Statement re third party investment in REA Kaltim

RNS Number : 3062Y
R.E.A.Hldgs PLC
16 May 2016
 

R.E.A. Holdings plc (REA, or the "company")

 

Third party investment in PT REA Kaltim Plantations

 

REA is pleased to announce that it has reached a conditional agreement with PT Dharma Satya Nusantara Tbk ("DSN") pursuant to which it is proposed that PT Swakarsa Sinarsentosa, ("SWA"), a wholly owned subsidiary of DSN, will acquire a 15 per cent investment in the company's principal operating subsidiary in Indonesia, PT REA Kaltim Plantations ("REA Kaltim"). 

 

DSN is an Indonesian natural resources company listed on the Indonesia Stock Exchange in Jakarta and engaged in the business of oil palm plantations and wood products. DSN's plantation estates are based in East, Central and West Kalimantan, with the majority of the oil palm estates in East Kalimantan located close to REA Kaltim's estates.

 

REA stated in its 2015 annual report, published on 25 April 2016, that it was in active discussions with a limited short list of interested parties primarily directed at securing a strategic third party investment in REA Kaltim.  The directors believe that the proposed investment by, and joint venture with, SWA will bring significant mutual benefits in terms of opportunities for more efficient sourcing of supplies, for marketing and through exchanges of information on agronomic practices.  Further, the proposal is in line with the directors' long-held intention to increase Indonesian participation in the ownership of the group's agricultural operations and will also serve to secure more permanent capital in the local operations of the REA group.

 

Under the terms of the conditional agreement (the "Master Agreement"), it is proposed that SWA will:

 

1.       acquire 650 outstanding class B shares in the capital of REA Kaltim, representing 5 per cent of the current issued share capital, and subscribe a further 1,530 class B shares in the capital of REA Kaltim, so as to bring its total shareholding in REA Kaltim to 2,180 shares, representing 15 per cent of the enlarged issued share capital of REA Kaltim; and

2.       provide loans to REA Kaltim and its subsidiaries in amounts equal to 15/85ths of the aggregate principal amounts borrowed by REA Kaltim and its subsidiaries from REA and its wholly owned subsidiary, R.E.A. Services Limited ("REAS").

 

The effect of these proposals will result in SWA holding in total 15 per cent of the enlarged issued share capital of REA Kaltim and 15 per cent of the enlarged aggregate principal amount of shareholder loans to REA Kaltim and its subsidiaries.  The proceeds of the transaction will be utilised, inter alia, for the repayment of debt, advancing to subsidiaries and working capital.

 

The consideration for the shares to be purchased, and the subscription price per share, will depend on the aggregate number of hectares planted by REA Kaltim and its subsidiaries, as well as on REA Kaltim's net current assets and total borrowings from REA and REAS, as at the close of business on 30 June 2016 and is expected to amount to some US$16.8 million.  The aggregate amount to be lent by SWA to REA Kaltim and its subsidiaries is expected to amount to the equivalent of some US$33.0 million.

» Records shown:
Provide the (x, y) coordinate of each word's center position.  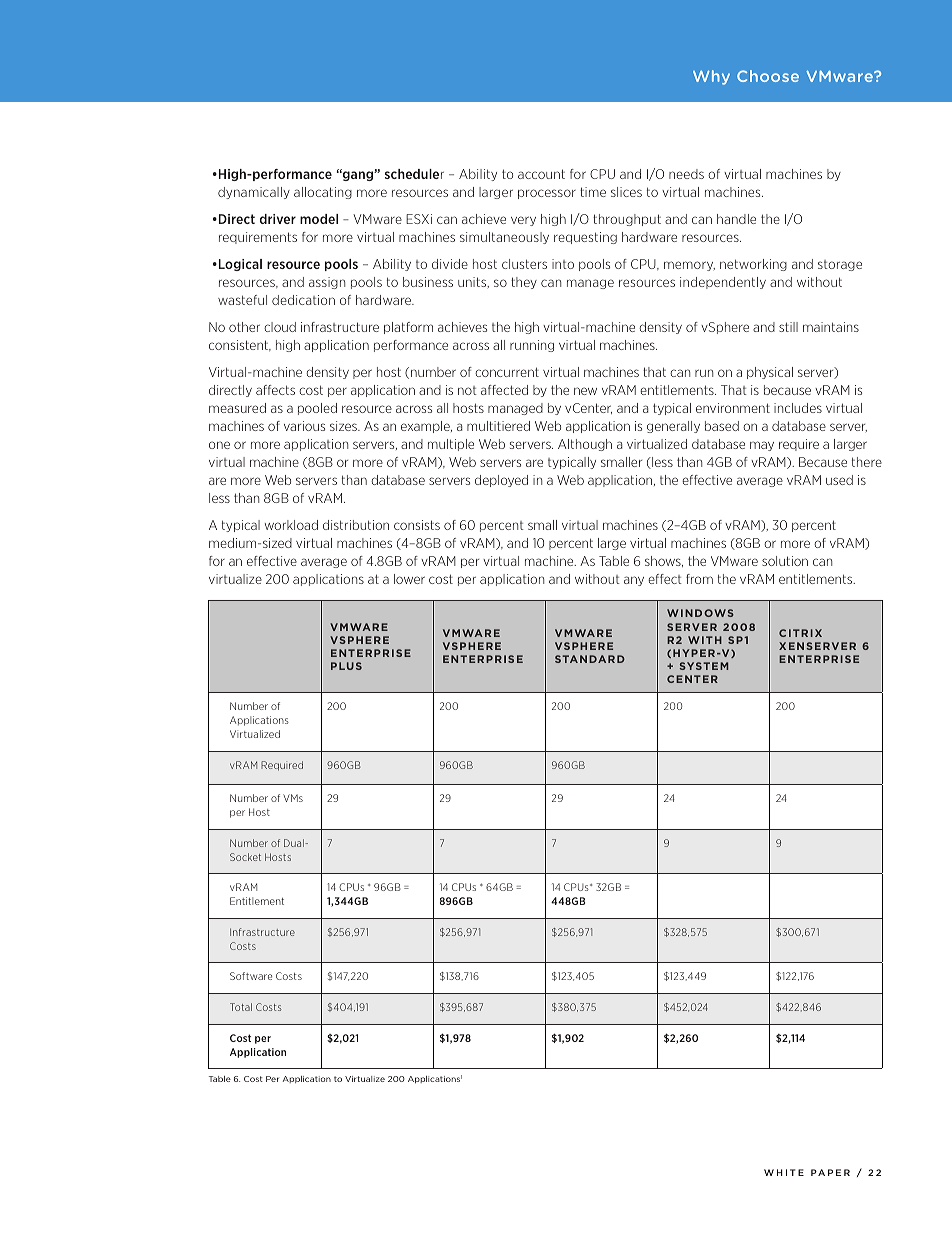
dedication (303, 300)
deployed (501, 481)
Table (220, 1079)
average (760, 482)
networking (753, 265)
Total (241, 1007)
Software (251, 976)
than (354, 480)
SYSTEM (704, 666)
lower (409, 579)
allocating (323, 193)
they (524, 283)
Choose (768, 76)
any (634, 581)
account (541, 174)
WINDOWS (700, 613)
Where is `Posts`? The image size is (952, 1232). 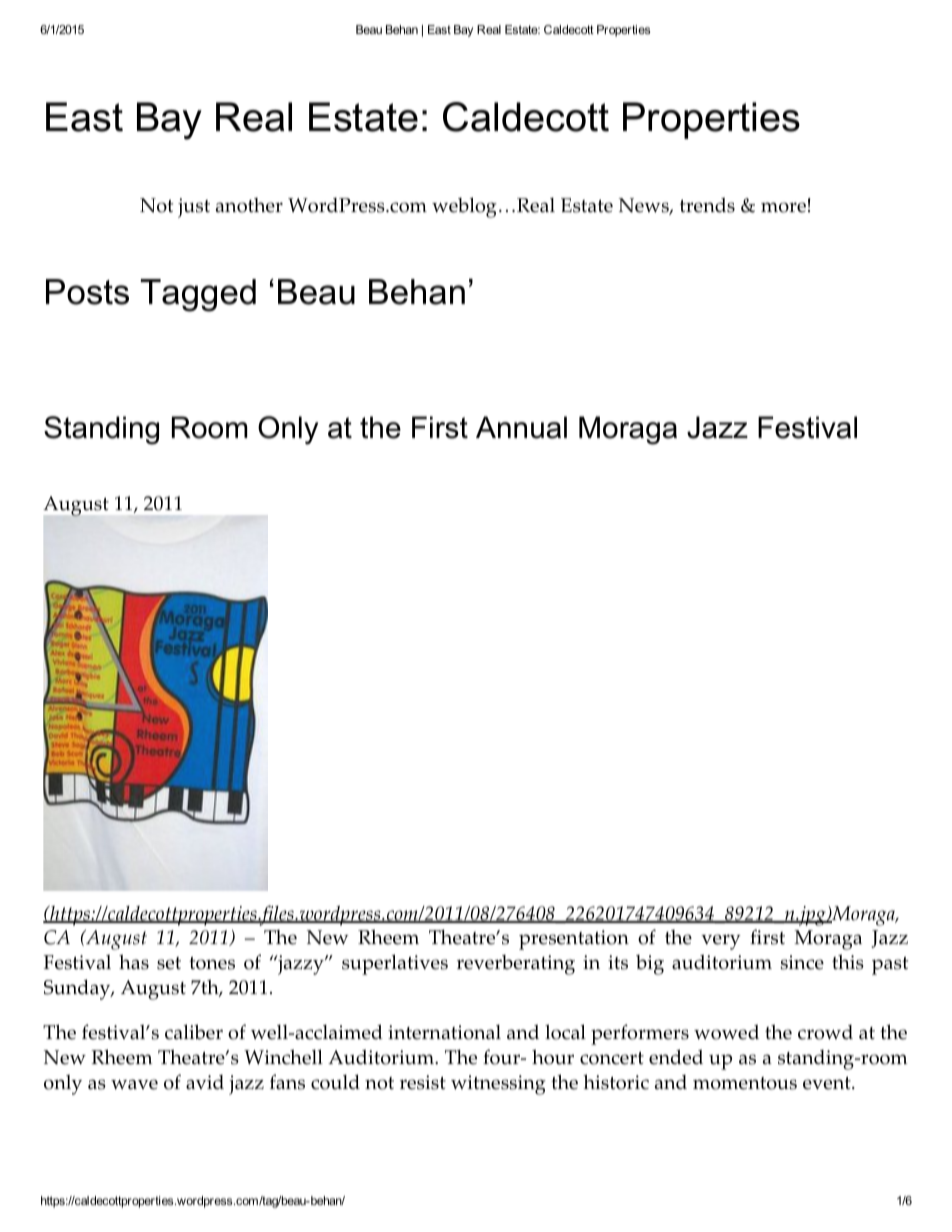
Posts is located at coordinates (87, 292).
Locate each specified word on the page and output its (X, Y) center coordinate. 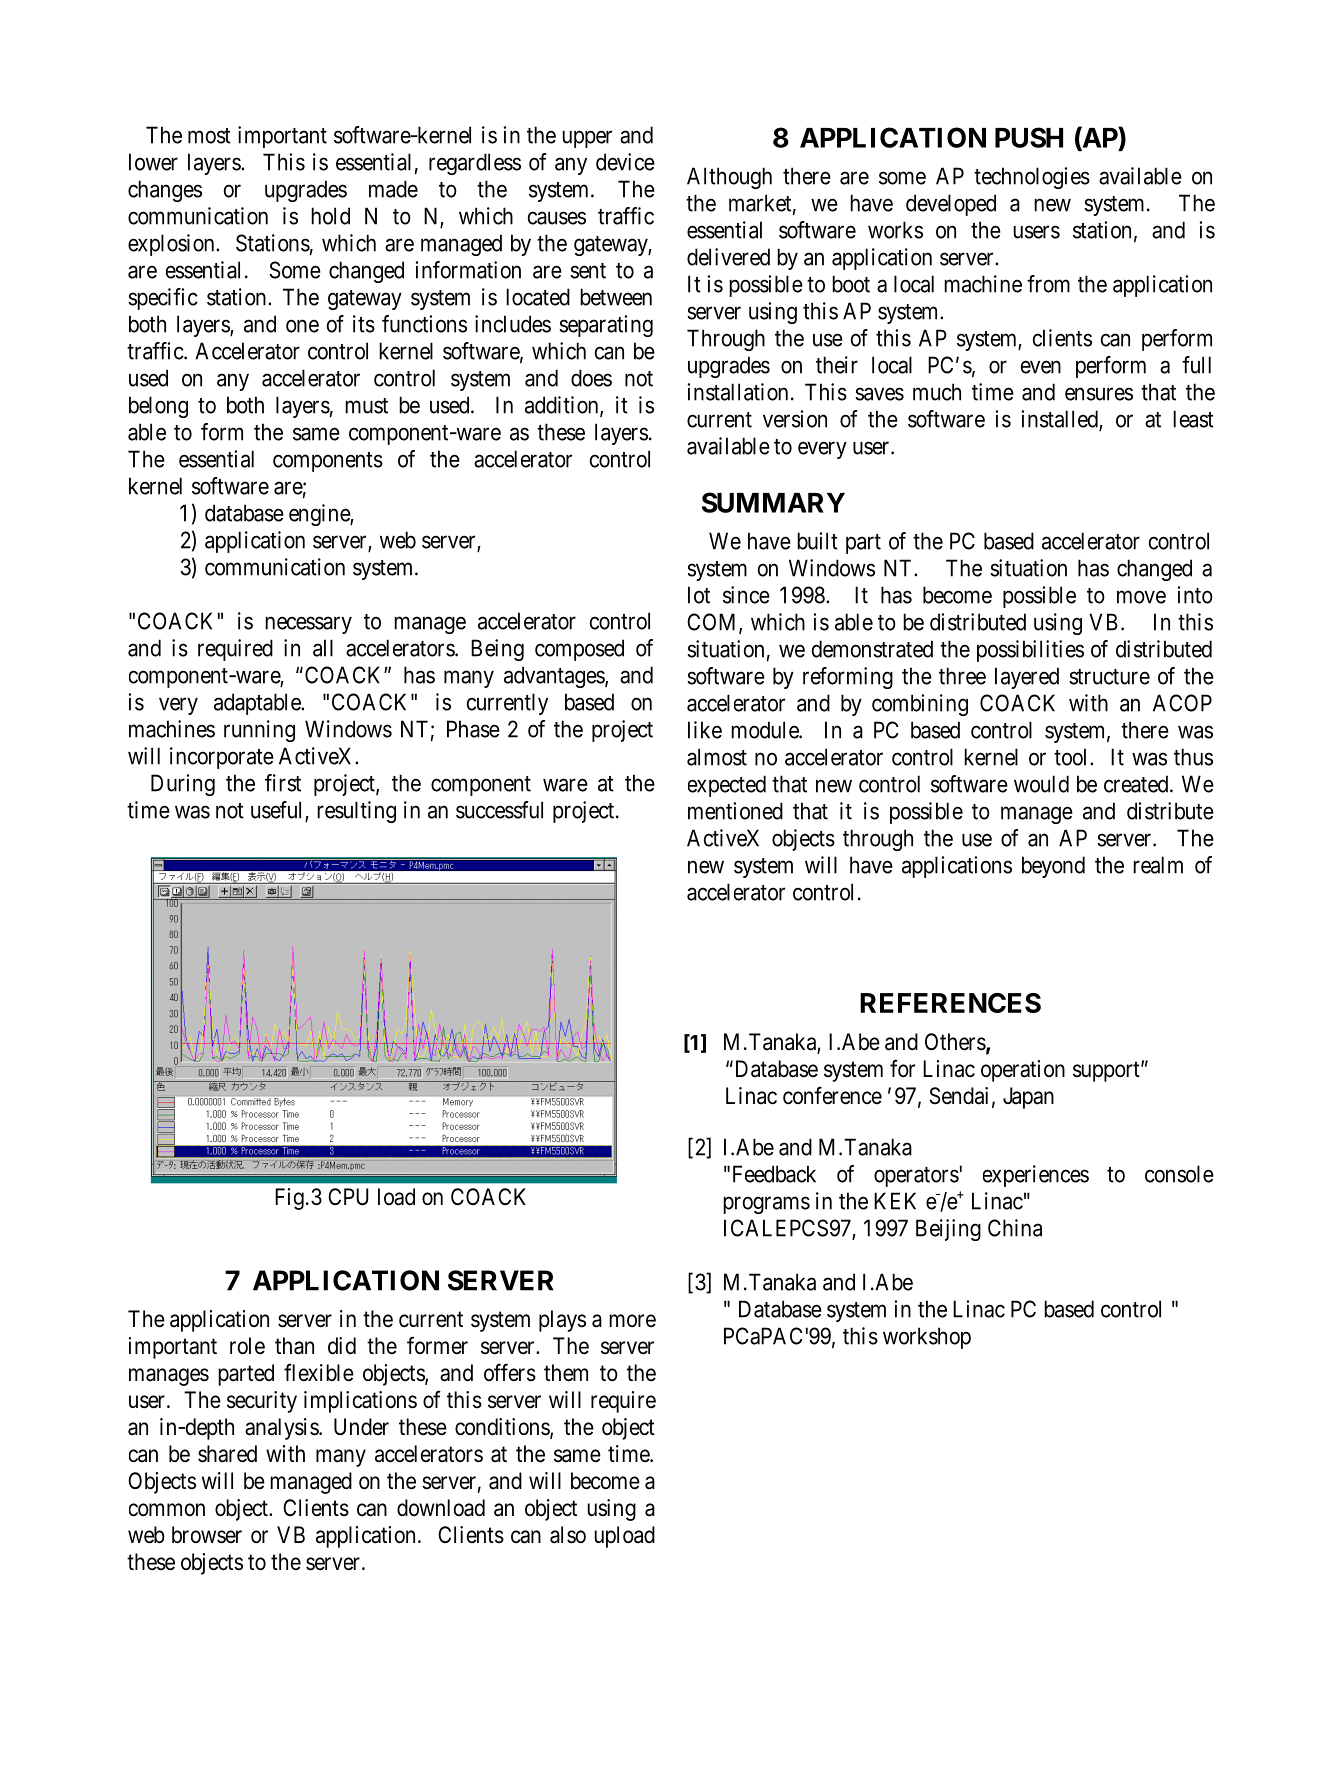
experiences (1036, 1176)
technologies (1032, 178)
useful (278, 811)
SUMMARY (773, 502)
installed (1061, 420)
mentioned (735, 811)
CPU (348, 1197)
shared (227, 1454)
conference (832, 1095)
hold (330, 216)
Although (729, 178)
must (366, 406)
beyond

» Objectives:
(1) Reproduce the part of the REA Kaltim investment announcement that begins at the words "The effect of" and stops after the words "and working capital.".
(2) Write the next part of the REA Kaltim investment announcement, picking up right after its last sentence.

» Answers to the tasks:
(1)
The effect of these proposals will result in SWA holding in total 15 per cent of the enlarged issued share capital of REA Kaltim and 15 per cent of the enlarged aggregate principal amount of shareholder loans to REA Kaltim and its subsidiaries.  The proceeds of the transaction will be utilised, inter alia, for the repayment of debt, advancing to subsidiaries and working capital.

(2)
Subject to satisfactory operational, financial and legal due diligence, to the agreement and execution of the necessary formal documentation and to the receipt of all necessary corporate and regulatory approvals, it is intended that the above arrangements will complete on or before 31 October 2016.  Meanwhile, it is proposed that SWA will advance some 90 per cent of the aggregate purchase and subscription consideration to REA Kaltim on 31 August 2016 (as respects the purchase consideration, upon terms that REA Kaltim will account for the consideration to the subsidiary of the company selling the shares to be acquired by SWA).

 

In addition, DSN has agreed unconditionally that it will, on or before 10 June 2016, lend to REA Kaltim the sum of US$10 million by way of a pre completion advance.   The pre completion advance will be repayable on completion of the proposed investment (in which event it will be set off against the monies otherwise due to be lent by SWA), or otherwise in the event that the Master Agreement fails to become unconditional.

 

REA Kaltim currently has in issue a total of 13,000 shares, comprising 12,350 class A shares and 650 class B shares.  Gross assets of REA Kaltim and its subsidiaries, as included in the consolidated REA group financial statements as at 31 December 2015, amounted to US$853.5 million and the profit before tax attributable to REA Kaltim and its subsidiaries, as included in those financial statements for the year ended 31 December 2015, amounted to US$4.2 million.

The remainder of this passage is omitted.